**Goals:**
**1)** Copy the part of the fraud data code starting at "sns.histplot(fraud_data['purchase_value'], bins=30, kde=True)" and ending at "sns.boxplot(x='class', y='purchase_value', data=fraud_data)".
**2)** Proceed with the fraud data code, picking up right after its final line.

**Extract:**

** begin **

In [None]:
import pandas as pd
import numpy as np
from sklearn.impute import SimpleImputer
from sklearn.preprocessing import StandardScaler, OneHotEncoder
from sklearn.compose import ColumnTransformer
from sklearn.pipeline import Pipeline
import matplotlib.pyplot as plt
import seaborn as sns
import datetime

# Load data
fraud_data = pd.read_csv('Fraud_Data.csv')
ip_data = pd.read_csv('IpAddress_to_Country.csv')

# Handle Missing Values
# Impute or drop missing values
imputer = SimpleImputer(strategy='median')
fraud_data = pd.DataFrame(imputer.fit_transform(fraud_data), columns=fraud_data.columns)

# Data Cleaning
# Remove duplicates
fraud_data = fraud_data.drop_duplicates()

# Correct data types
fraud_data['signup_time'] = pd.to_datetime(fraud_data['signup_time'])
fraud_data['purchase_time'] = pd.to_datetime(fraud_data['purchase_time'])
fraud_data['ip_address'] = fraud_data['ip_address'].astype(int)

# Exploratory Data Analysis (EDA)
# Univariate analysis
plt.figure(figsize=(12, 6))
sns.histplot(fraud_data['purchase_value'], bins=30, kde=True)
plt.title('Distribution of Purchase Value')
plt.show()

plt.figure(figsize=(12, 6))
sns.countplot(x='class', data=fraud_data)
plt.title('Class Distribution')
plt.show()

# Bivariate analysis
plt.figure(figsize=(12, 6))
sns.boxplot(x='class', y='purchase_value', data=fraud_data)
plt.title('Purchase Value by Class')
plt.show()

plt.figure(figsize=(12, 6))
sns.scatterplot(x='purchase_value', y='age', hue='class', data=fraud_data)
plt.title('Purchase Value vs. Age')
plt.show()

# Merge Datasets for Geolocation Analysis
# Convert IP addresses to integer format
ip_data['lower_bound_ip_address'] = ip_data['lower_bound_ip_address'].apply(lambda x: int(x.replace('.', '')))
ip_data['upper_bound_ip_address'] = ip_data['upper_bound_ip_address'].apply(lambda x: int(x.replace('.', '')))

** end **

[Data records]
** begin **

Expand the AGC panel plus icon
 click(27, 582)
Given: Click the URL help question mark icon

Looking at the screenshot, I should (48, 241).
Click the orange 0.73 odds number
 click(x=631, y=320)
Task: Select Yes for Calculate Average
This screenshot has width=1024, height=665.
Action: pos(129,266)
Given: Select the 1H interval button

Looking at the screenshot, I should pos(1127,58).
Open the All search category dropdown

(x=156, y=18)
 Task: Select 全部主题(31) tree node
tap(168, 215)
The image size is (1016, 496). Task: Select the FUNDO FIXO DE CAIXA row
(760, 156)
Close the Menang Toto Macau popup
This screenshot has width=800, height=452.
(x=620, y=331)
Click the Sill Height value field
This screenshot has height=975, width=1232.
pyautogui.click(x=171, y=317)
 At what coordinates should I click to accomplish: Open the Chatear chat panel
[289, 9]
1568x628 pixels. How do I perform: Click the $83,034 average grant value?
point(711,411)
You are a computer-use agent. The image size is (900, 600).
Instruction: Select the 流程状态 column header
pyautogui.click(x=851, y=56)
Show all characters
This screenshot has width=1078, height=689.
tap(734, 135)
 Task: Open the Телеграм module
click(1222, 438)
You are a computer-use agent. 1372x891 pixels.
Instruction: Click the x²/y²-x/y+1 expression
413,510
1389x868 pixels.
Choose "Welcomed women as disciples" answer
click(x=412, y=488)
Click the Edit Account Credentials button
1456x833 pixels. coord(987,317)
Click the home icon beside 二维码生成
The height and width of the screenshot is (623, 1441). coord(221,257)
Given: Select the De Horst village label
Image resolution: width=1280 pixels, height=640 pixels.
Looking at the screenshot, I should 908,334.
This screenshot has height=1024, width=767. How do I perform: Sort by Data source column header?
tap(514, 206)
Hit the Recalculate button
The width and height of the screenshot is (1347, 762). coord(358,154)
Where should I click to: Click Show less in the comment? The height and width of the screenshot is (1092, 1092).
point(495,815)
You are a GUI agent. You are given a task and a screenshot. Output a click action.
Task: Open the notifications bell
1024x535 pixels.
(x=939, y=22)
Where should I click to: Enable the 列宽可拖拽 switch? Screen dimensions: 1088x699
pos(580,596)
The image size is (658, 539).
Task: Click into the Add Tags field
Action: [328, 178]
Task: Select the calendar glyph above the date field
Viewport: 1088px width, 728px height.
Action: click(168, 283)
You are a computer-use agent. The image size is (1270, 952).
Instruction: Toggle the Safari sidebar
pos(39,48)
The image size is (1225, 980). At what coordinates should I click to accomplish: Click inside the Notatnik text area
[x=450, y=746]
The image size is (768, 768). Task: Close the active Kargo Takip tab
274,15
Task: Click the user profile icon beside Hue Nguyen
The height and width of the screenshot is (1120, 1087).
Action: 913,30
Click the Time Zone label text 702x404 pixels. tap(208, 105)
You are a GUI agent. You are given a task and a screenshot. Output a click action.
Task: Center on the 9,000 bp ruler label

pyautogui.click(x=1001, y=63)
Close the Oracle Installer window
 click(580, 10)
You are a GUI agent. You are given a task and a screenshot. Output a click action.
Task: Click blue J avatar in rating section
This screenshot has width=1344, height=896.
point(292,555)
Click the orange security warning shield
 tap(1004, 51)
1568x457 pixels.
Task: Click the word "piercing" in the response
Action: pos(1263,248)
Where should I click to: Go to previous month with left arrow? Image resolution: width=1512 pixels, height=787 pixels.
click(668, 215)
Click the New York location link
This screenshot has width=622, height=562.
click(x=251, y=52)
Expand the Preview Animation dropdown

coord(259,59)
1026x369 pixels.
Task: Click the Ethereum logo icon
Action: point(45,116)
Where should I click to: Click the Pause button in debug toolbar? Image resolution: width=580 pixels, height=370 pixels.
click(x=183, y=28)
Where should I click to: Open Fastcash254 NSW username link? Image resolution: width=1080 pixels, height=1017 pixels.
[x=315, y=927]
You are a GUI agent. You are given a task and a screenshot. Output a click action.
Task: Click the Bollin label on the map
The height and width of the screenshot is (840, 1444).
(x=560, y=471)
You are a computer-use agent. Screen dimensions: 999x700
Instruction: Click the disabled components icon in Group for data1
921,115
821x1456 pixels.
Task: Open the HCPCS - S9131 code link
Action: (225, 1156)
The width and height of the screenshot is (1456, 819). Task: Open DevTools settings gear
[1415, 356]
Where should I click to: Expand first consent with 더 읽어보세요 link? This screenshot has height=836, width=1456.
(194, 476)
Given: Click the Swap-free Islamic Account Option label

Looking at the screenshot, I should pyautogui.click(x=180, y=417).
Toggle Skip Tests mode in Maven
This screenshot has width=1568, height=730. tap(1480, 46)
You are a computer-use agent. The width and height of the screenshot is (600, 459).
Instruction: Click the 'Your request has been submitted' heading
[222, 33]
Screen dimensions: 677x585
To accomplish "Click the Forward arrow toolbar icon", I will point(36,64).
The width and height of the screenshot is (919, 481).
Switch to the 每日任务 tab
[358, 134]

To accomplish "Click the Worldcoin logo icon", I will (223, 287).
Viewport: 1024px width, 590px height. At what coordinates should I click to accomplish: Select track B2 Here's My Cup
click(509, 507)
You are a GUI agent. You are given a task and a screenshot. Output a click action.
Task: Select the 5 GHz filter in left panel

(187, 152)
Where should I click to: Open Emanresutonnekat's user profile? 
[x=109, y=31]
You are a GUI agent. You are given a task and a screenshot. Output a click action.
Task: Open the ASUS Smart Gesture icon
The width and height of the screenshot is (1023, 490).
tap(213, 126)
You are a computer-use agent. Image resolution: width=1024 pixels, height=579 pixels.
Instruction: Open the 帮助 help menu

** end **

**Responses for each task:**
**1)**
sns.histplot(fraud_data['purchase_value'], bins=30, kde=True)
plt.title('Distribution of Purchase Value')
plt.show()

plt.figure(figsize=(12, 6))
sns.countplot(x='class', data=fraud_data)
plt.title('Class Distribution')
plt.show()

# Bivariate analysis
plt.figure(figsize=(12, 6))
sns.boxplot(x='class', y='purchase_value', data=fraud_data)

**2)**
# Merge Fraud_Data.csv with IpAddress_to_Country.csv
fraud_data = pd.merge(fraud_data, ip_data, how='left', left_on='ip_address', right_on='lower_bound_ip_address')

# Feature Engineering
# Transaction frequency and velocity for Fraud_Data.csv
fraud_data['signup_time'] = pd.to_datetime(fraud_data['signup_time'])
fraud_data['purchase_time'] = pd.to_datetime(fraud_data['purchase_time'])
fraud_data['time_diff'] = (fraud_data['purchase_time'] - fraud_data['signup_time']).dt.total_seconds()

# Time-Based features for Fraud_Data.csv
fraud_data['hour_of_day'] = fraud_data['purchase_time'].dt.hour
fraud_data['day_of_week'] = fraud_data['purchase_time'].dt.dayofweek

# Normalization and Scaling
scaler = StandardScaler()
fraud_data[['purchase_value', 'age', 'time_diff']] = scaler.fit_transform(fraud_data[['purchase_value', 'age', 'time_diff']])

# Encode Categorical Features
categorical_features = ['source', 'browser', 'sex']
encoder = OneHotEncoder()
encoded_features = pd.DataFrame(encoder.fit_transform(fraud_data[categorical_features]).toarray(), columns=encoder.get_feature_names_out(categorical_features))
fraud_data = pd.concat([fraud_data, encoded_features], axis=1)
fraud_data = fraud_data.drop(categorical_features, axis=1)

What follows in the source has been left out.